石村拓一と耕作兄弟は祖父母の市三郎、キワ、それに女きょうだいの富、良子と暮らしている。父の義平は冬山造材作業中の事故で早くに亡くなり、母の佐枝は訳あって家を離れて札幌で髪結い修業に出ている。寂しさもあったが、相撲が強く真っ直ぐな性格の兄、勉強好きな努力家の弟は貧しい中でもすくすくと育っている。近くには曽山国男、福子ら幼なじみもおり、一緒に小学校に通い、遊び、農家仕事も手伝っている。
拓一が小学六年生、耕作が三年生のとき。山ぶどうを採りに行って、出くわした市街の子どもたちと諍いとなる。市街で高利貸しをしている深城鎌治が割り込んで来て母親の佐枝の悪口を言ったことに怒った耕作は石つぶてを投げつけた。
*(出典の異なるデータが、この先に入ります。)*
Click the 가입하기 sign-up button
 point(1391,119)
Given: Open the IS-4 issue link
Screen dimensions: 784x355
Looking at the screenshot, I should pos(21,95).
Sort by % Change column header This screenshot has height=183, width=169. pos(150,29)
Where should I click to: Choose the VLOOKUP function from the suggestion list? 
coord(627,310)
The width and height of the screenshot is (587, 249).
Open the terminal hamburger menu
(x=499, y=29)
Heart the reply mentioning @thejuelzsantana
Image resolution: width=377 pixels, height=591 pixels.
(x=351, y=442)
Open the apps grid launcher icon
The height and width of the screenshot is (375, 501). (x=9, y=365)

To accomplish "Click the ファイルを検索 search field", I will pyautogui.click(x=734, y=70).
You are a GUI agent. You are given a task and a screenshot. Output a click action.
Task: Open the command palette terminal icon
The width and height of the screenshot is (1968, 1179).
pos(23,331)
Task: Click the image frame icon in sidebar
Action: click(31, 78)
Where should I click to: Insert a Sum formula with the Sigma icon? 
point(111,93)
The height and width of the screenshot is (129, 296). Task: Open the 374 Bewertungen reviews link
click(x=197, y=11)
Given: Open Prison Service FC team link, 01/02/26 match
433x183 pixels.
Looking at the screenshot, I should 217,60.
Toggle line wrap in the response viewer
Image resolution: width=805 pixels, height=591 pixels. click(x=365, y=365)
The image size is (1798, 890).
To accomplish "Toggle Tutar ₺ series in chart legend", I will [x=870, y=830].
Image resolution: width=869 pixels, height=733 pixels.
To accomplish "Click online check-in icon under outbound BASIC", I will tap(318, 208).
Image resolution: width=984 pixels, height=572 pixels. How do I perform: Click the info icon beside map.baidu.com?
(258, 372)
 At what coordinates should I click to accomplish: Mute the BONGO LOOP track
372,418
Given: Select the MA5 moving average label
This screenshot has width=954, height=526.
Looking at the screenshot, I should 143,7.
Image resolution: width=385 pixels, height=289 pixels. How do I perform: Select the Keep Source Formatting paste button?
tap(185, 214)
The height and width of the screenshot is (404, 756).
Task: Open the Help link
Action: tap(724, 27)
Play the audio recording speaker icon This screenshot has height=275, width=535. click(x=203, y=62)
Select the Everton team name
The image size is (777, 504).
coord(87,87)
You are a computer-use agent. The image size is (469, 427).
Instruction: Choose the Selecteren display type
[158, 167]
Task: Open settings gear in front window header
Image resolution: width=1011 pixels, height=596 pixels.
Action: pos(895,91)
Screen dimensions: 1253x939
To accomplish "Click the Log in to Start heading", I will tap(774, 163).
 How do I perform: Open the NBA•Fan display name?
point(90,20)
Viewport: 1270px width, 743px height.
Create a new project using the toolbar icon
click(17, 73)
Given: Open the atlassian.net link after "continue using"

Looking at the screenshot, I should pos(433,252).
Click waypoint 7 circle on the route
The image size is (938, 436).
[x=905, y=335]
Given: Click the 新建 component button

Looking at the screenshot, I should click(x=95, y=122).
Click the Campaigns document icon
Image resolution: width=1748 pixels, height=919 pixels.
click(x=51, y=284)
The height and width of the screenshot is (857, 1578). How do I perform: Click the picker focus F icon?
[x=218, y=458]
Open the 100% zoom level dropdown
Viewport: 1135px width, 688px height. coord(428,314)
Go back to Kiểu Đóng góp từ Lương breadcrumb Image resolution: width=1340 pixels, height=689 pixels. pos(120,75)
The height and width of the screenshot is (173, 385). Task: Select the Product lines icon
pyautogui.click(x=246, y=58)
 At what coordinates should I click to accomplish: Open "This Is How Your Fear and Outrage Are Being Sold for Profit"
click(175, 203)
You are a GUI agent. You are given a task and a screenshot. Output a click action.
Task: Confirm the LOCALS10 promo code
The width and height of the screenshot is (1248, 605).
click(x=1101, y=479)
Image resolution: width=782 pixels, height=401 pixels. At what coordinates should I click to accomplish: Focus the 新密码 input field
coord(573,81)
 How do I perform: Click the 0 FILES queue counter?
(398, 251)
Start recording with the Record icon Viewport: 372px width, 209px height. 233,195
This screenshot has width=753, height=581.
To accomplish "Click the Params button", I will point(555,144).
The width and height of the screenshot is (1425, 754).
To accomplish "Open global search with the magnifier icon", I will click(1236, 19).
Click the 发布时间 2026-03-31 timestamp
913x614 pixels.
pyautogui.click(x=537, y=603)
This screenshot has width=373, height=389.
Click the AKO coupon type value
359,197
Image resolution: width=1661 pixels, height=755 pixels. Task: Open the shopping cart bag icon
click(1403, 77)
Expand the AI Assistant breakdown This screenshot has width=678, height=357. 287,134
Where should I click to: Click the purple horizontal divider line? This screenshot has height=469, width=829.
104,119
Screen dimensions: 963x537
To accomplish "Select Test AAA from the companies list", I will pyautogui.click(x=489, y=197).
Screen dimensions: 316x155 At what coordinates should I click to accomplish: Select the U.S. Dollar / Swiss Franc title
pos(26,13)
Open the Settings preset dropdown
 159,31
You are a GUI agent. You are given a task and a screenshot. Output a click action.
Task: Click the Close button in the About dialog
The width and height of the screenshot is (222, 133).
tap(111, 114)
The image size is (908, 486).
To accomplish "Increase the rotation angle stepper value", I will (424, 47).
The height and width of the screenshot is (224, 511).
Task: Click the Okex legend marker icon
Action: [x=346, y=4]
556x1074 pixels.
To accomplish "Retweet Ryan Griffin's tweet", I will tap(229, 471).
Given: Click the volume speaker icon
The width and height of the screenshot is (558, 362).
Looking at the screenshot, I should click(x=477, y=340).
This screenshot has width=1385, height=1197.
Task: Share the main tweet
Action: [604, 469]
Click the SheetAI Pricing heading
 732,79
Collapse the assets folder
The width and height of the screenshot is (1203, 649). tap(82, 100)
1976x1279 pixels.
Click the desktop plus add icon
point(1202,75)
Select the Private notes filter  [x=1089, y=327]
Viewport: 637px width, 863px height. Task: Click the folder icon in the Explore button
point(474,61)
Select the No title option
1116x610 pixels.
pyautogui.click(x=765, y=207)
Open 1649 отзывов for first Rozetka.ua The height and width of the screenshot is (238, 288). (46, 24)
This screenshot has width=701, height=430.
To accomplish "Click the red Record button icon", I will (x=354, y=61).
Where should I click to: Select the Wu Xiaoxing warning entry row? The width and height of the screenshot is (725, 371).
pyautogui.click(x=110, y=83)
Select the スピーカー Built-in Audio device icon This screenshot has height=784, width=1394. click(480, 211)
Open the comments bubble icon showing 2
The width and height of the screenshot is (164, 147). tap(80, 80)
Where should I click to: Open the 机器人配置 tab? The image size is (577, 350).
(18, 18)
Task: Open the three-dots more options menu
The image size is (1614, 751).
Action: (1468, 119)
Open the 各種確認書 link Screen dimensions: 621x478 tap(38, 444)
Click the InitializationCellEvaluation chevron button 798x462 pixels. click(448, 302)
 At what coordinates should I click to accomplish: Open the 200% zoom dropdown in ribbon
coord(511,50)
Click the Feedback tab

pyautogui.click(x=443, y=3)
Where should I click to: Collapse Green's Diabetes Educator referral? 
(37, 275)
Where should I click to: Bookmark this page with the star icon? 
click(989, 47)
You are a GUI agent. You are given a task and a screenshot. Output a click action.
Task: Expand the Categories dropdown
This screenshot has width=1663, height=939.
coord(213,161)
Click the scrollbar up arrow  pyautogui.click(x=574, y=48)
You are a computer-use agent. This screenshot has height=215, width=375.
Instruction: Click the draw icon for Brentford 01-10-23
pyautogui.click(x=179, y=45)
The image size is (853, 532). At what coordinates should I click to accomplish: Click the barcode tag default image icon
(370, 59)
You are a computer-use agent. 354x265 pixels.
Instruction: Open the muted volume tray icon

それが運悪く深城の娘節子に当たってしまう。「嫁のもらい手がなかったらどうする」と言われ、耕作は「おれがもらってやる」と叫ぶ。
小学校の尋常科では菊川先生が愛情溢れた指導で耕作の才能を引き出してくれた。耕作は先生の勧めで勉強に励んだ甲斐あって旭川中学に一番で合格する。しかし、喜びもつかの間、学費のかかる進学が貧しい一家の負担となり、姉の富と硫黄鉱山で働く武井の結婚を遠のかせると知る。中学入学を諦めた耕作は市街の上富良野高等小学校に進むが、そこでも優秀ぶりが注目される。一方、母の佐枝は肺結核に倒れ、幼なじみの福子は父親の借金のために深城の料亭に売られてしまう。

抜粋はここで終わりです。